It is the quickest and the most critical processes of producing the coffee. It is done in few minutes, and in those minutes determine the result of the coffee. Any careless practice of roasting the beans will ruined the thousands of people time effort and money. Roasting coffee is an art, it takes years of practice before mastering the coffee roasting, just like all true art. Learned only by trial and error experience, cost many beans, maybe too many.
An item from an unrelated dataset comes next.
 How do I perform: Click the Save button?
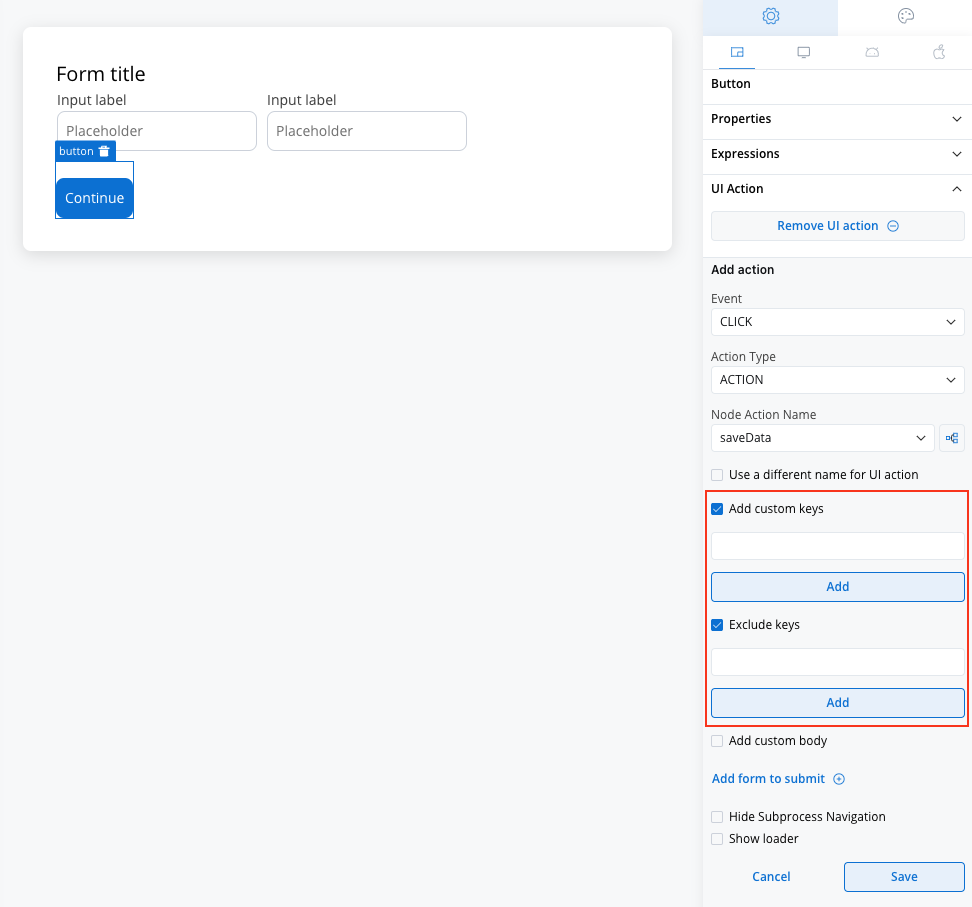(904, 877)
The main reason that roasting is difficult is that virtually every batch of beans is different from every other. The physical changes that occur to beans during roasting are many. The obvious changes are that the beans get bigger, gaining up to a third more of their former green size, this is because the decomposing carbohydrates create carbon dioxide, which literally causes the cells of the bean to expand. Meanwhile, most of the moisture remaining in the green beans after the plantation depulping, drying, storing, and shipping, will be evaporated by the heat of roasting, and will thus lose weight. Moisture content can account for up to 23 percent of green bean density, dehydration during roasting is usually kept to a maximum of about 15 percent of the beans' weight, lest they become tasteless, brittle objects that reduce to powder at the first touch of a grinder's blade. The other very obvious physical change is that the beans change color during roasting.

The process
It is estimated that a coffee bean contains more than 2,000 chemical substances, which may be broken down or changed during roasting into hundreds of volatile aroma compounds. Thr most important roasting effect is that the flavor is developed through those complex changes caused by heat. Various acids, proteins, starches, sugar, vitamins, oils and caffeine are altered, some are enhanced and some are diminished, for certain case some substances are both developed and then burned away if the roasting time is extended.
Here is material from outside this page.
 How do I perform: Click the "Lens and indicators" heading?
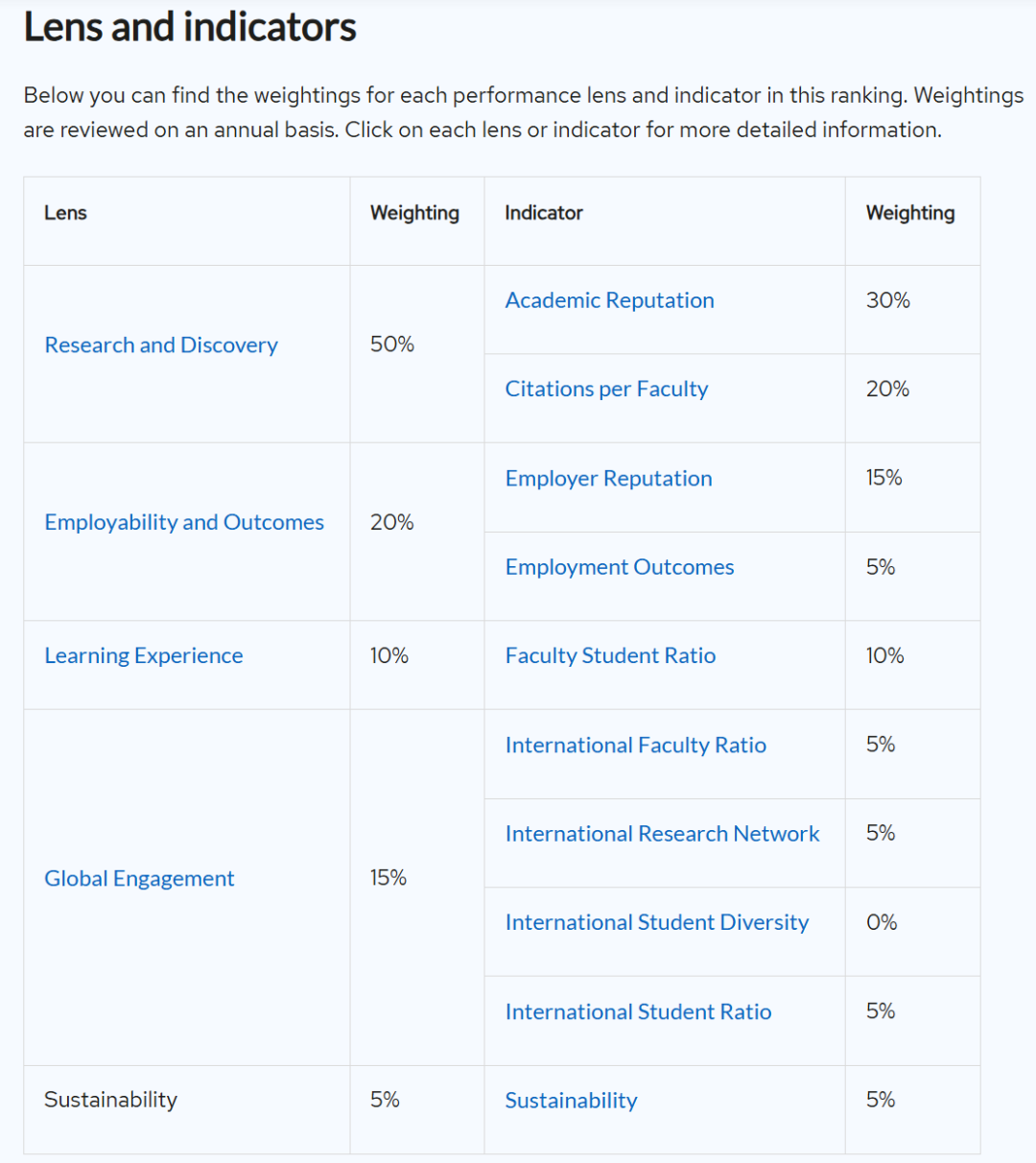click(190, 27)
A light roast is seldom used commercially, as it shows up all the flaws inherent in beans, many of which will disappear, or at least be hidden by other flavors, in a dark roast. The darker the roast, the more uniform all coffees taste, as a truly dark roast will overwhelm the taste buds, allowing them to perceive nothing of the coffee itself. A darker roast may sweeten some coffees, but only to a point, past a certain degree of roast all coffee becomes bitter. The darker the roast, the greater the loss of acidity, that most sought after quality. 
The roasting process begin with preheating the equipments for several minutes, which all vary in size and capacity, before adding the green beans to make all the surfaces uniformly hot. Many roasters are equipped with a revolving drum, often lined internally with curved metal strips which constantly toss the bean towards the centre of the drum. The beans must be kept moving if they are to roast evenly without burning. If the drum stops revolving while the heat is still on and the beans are hot, there is a danger of instant combustion within the drum.